The oxidation and spontaneous combustion of water immersion coal threatens the mine safety production after experiencing water evacuation in the underground goaf. The weathering effect creates disparate water content in coal that results in the distinct oxidation process. This paper investigates the immersion coal pore evolution and oxygen adsorption behavior at different water contents from the molecular dynamics perspective. Proximate analysis, ultimate analysis, 13C NMR spectrum research, and XPS spectrum were used to construct the macromolecular coal model. There is a double-peak behavior for the water immersion coal porosity and specific surface area. The maximum porosity of water immersion coal was 25.7% and 28.9% arising at 5.9% and 10.2% water content, respectively.

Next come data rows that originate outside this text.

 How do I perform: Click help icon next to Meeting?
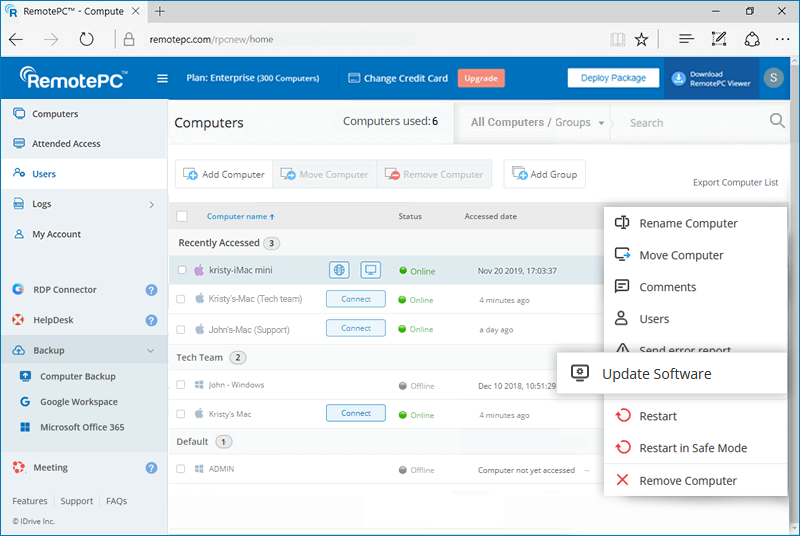pyautogui.click(x=151, y=467)
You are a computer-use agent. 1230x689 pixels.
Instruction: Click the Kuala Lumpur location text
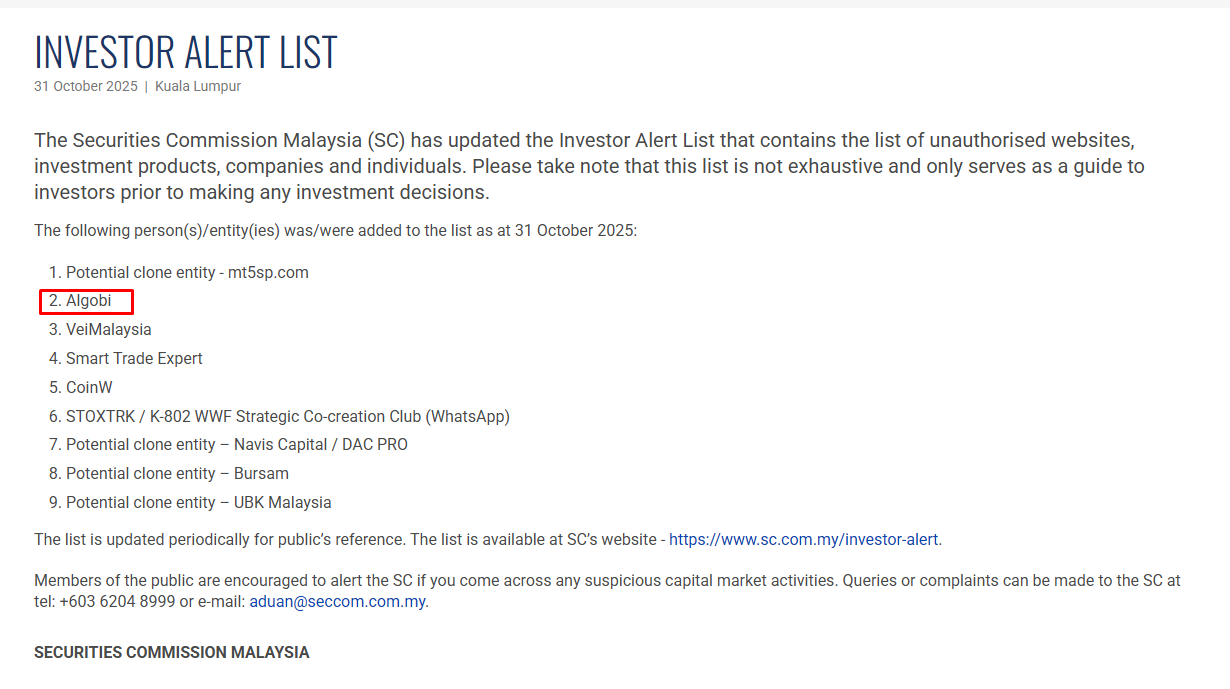click(198, 86)
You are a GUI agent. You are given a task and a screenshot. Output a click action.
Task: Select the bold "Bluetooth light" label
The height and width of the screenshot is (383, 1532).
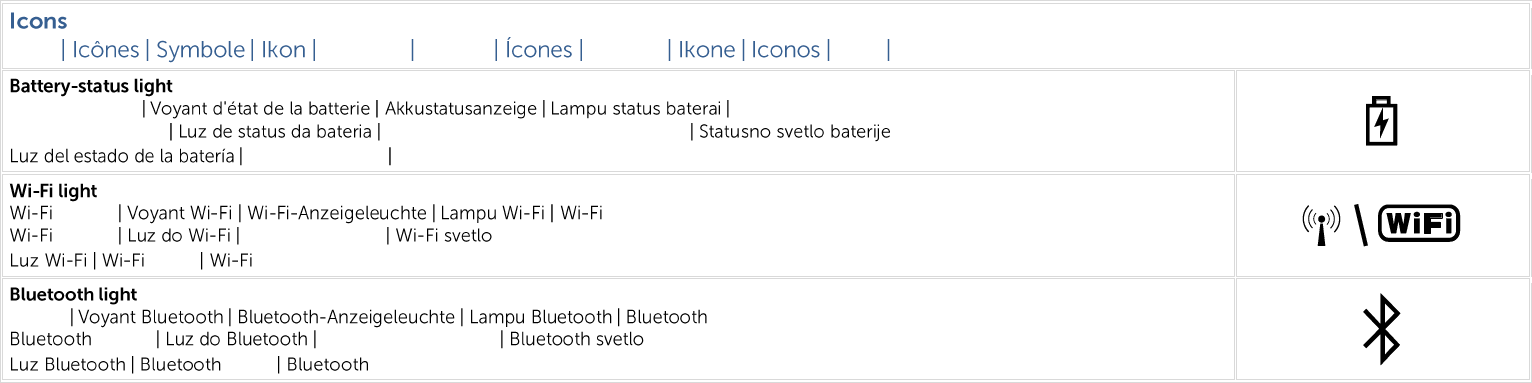(x=73, y=295)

The adsorption loading and average oxygen adsorption density both exhibited the rise-decline-rise-decline trend with two remarkable peaks presented at the same site. The two peaks possessed the lowest oxygen adsorption total energy level of - 23.37 and - 21.73 kcal/mol. Temperature rise trial was conducted to evaluate and verify the double-peak characterization of the water immersion coal at the low-temperature oxidation stage. The temperature rising rate versus the heating time of higher water content slowed down at an elevated water bath temperature. There were two maximum immersion coal temperatures, 85.52 and 85.66 degrees C, with optimum water content of 6.0% and 12.0%, respectively, at the stabilization stage. The obtained achievement of the crucial optimum water content has important theoretical guiding significance for the scientific prevention of the water immersion coal oxidation spontaneous combustion disaster in an underground goaf.